Tâche demandée 1.
Relevez, s'il vous plaît, toutes les dimensions de la marche énumérées dans le texte sur la marche en montagne.

La marche en montagne en tant que pratique langagière, esthétique et politique

  • Quand ? : 5 et 6 décembre 2024
    Où ? :  Espace Rabelais, Campus Saulcy, Université de Lorraine
    Salle des thèses, 2ème étage – Metz (de la gare : ligne B du Mettis direction Saulcy Université, arrêt : Saulcy).
  • Ce workshop de deux jours est le résultat d’un projet de recherche financé par la MSH Lorraine réunissant des chercheur.es et des artistes travaillant sur la marche en tant que pratique langagière, esthétique et politique.

Par rapport à une littérature foisonnante sur le sujet et grâce à la collecte de différents corpus de la part des membres du projet, notre spécificité se situe autour d’une approche multidimensionnelle de la marche éclairant les trois points suivants :

  1. la dimension langagière : nous nous intéressons aux discours (écrit, oraux, numériques) produits sur la marche de la part de collectifs militants, randonneuses.eurs mais aussi à la marche en tant que discours, narration, pratique interactionnelle et multimodale;
  2. la dimension esthétique : nous travaillons à la fois sur les œuvres ayant fait de la marche une ressource artistique  mais également sur les conduites esthétiques des randonneuses.eurs et autres usagers de la montagne. Des récits d’ascension dans la littérature aux performances dans l’art contemporain en passant par les récits ordinaires collectés in-situ, on mobilise la marche en montagne comme un registre d’actions participant à l’émergence d’expériences esthétiques profanes (ordinaires) et professionnelles (artistique);
  3.  la dimension politique : nous nous intéressons à la façon dont la marche dénaturalise et transforme la montagne en espace politique à la fois pour la revendication d’une identité nationale, du côté des mouvements d’extrême droite, ou pour l’émancipation des frontières dans les mouvements de la gauche antagoniste et radicale. Marcher contrairement à escalader permet de dépasser une approche compétitivo-capitaliste de l’agir en montagne tout en interrogeant la dichotomie marcheur sujet actif vs. montagne agent passif.

L’analyse des différents corpus et pratiques – performances, interactions audio et vidéo-enregistrées à la montagne, entretiens avec les membres de collectifs artistiques et politiques – nous amènera à dresser un bilan sur ces trois dimensions à l’œuvre, à réfléchir à leur possible imbrication afin de mettre en place une approche multidimensionnelle et interdisciplinaire croisant sciences sociales, pratiques artistiques et somatiques.

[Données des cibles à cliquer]
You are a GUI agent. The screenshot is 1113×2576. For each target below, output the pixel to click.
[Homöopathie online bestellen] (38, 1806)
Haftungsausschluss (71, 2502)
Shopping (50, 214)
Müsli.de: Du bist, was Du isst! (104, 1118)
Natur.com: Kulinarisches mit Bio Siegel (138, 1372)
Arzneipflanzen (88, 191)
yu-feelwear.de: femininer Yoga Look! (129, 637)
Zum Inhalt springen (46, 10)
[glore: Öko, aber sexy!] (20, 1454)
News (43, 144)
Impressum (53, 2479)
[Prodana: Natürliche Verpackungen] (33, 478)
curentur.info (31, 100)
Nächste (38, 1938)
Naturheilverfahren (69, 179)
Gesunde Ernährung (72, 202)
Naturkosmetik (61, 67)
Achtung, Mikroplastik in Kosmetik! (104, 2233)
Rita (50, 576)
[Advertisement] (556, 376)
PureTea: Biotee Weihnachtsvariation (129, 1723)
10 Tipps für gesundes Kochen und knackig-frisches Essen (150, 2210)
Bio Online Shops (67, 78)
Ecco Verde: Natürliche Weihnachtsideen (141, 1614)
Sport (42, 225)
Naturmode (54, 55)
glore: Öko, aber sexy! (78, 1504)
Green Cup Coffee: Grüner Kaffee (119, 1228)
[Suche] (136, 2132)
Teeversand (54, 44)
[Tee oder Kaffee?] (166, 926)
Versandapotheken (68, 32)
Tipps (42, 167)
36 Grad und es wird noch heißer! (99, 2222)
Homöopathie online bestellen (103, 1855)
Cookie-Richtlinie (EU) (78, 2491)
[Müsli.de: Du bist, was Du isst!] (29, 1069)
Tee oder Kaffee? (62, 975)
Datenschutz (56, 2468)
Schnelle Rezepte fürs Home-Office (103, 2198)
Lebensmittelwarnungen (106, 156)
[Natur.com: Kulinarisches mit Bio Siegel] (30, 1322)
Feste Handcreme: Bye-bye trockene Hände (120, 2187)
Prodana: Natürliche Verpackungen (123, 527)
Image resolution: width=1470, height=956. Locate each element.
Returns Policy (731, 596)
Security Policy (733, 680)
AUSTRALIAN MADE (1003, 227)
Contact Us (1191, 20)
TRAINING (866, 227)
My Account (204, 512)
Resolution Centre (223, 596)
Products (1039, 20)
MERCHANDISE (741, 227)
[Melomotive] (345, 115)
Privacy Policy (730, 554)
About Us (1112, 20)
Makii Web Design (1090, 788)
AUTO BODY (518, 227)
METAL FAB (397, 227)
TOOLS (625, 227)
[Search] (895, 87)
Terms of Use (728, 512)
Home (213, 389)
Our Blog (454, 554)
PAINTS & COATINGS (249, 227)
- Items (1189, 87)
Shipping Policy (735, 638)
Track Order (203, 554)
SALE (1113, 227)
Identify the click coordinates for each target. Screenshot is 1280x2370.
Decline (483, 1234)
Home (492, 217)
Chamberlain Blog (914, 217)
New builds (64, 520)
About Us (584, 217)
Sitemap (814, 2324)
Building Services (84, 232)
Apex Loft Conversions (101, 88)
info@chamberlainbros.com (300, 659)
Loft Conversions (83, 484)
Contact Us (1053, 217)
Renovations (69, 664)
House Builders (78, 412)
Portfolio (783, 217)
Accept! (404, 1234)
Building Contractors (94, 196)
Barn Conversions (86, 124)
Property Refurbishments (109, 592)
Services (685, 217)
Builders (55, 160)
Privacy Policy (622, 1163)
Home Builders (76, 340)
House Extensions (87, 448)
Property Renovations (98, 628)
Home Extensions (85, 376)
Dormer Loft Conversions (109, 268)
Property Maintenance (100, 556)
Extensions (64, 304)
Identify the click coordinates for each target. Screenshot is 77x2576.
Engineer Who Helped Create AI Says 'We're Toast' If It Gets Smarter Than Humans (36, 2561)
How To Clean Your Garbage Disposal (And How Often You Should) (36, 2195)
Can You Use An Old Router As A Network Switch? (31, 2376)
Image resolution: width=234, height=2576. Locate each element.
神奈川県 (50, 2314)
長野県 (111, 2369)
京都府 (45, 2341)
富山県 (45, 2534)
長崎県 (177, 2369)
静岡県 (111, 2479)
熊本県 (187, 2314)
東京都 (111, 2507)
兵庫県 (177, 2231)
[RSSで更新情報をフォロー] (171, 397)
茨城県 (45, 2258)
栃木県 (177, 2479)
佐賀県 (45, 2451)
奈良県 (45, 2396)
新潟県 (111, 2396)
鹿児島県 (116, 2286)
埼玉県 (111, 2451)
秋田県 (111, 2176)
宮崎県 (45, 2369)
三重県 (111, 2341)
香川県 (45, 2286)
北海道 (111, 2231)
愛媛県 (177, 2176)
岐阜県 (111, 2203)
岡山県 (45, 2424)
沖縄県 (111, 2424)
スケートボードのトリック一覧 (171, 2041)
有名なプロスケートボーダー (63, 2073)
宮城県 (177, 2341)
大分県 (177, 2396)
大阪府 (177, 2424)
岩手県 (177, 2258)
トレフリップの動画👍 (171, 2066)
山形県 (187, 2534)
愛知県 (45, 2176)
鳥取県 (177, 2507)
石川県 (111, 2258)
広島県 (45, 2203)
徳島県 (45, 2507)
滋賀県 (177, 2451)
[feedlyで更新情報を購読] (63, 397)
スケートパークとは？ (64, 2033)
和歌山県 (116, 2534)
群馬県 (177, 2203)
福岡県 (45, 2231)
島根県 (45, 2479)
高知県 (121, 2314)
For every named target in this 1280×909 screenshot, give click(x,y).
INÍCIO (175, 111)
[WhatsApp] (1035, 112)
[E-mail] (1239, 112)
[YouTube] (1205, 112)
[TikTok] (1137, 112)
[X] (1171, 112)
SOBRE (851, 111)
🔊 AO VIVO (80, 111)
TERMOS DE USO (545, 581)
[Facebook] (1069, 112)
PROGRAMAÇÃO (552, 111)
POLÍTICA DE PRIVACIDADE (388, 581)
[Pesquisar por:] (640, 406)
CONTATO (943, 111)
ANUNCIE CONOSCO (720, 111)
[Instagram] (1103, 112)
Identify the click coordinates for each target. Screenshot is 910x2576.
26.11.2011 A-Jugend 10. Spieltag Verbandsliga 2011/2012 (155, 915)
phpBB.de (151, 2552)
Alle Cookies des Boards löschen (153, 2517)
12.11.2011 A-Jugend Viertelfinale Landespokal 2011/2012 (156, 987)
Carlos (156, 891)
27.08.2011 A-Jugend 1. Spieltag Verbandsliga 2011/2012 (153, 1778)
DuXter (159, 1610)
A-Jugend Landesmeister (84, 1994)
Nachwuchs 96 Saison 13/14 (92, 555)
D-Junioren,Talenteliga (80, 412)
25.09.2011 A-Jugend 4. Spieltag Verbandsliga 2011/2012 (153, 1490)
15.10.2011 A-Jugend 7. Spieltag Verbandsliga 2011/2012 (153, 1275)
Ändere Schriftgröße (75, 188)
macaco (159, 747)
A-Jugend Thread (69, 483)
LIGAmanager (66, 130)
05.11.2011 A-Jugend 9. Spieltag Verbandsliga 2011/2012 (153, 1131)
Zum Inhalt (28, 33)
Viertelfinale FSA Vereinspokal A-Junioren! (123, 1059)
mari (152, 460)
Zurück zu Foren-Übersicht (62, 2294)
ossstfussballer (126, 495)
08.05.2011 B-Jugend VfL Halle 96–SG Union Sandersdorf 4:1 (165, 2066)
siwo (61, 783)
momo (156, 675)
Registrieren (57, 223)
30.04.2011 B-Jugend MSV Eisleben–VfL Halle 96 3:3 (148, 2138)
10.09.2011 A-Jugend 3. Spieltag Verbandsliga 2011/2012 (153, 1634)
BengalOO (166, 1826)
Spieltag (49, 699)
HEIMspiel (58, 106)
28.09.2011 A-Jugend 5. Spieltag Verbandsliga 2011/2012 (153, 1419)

Tâche demandée 2.
Recopiez les enregistrements de la ligne qui contient « Versandapotheken (68, 32) » jusqu'à celle qui contient « MERCHANDISE (741, 227) », ces deux lignes comprises, en gardant le texte de chaque ligne. Multipliez chaque coordonnée des réponses par 1,1 et arrondissez-la à l'entier le plus proche, les demis vers le haut.

Réponse rédigée 1.
- la dimension langagière
- la dimension esthétique
- la dimension politique

Réponse rédigée 2.
Versandapotheken (75, 35)
Tipps (46, 184)
36 Grad und es wird noch heißer! (109, 2444)
Homöopathie online bestellen (113, 2041)
Cookie-Richtlinie (EU) (86, 2740)
[Müsli.de: Du bist, was Du isst!] (32, 1176)
Tee oder Kaffee? (68, 1073)
Datenschutz (62, 2715)
Schnelle Rezepte fürs Home-Office (113, 2418)
Lebensmittelwarnungen (117, 172)
[Natur.com: Kulinarisches mit Bio Siegel] (33, 1454)
Feste Handcreme: Bye-bye trockene Hände (132, 2406)
Prodana: Natürliche Verpackungen (135, 580)
Image resolution: width=1470, height=956. Locate each element.
Returns Policy (804, 656)
Security Policy (806, 748)
AUSTRALIAN MADE (1103, 250)
Contact Us (1310, 22)
TRAINING (953, 250)
My Account (224, 563)
Resolution Centre (245, 656)
Products (1143, 22)
MERCHANDISE (815, 250)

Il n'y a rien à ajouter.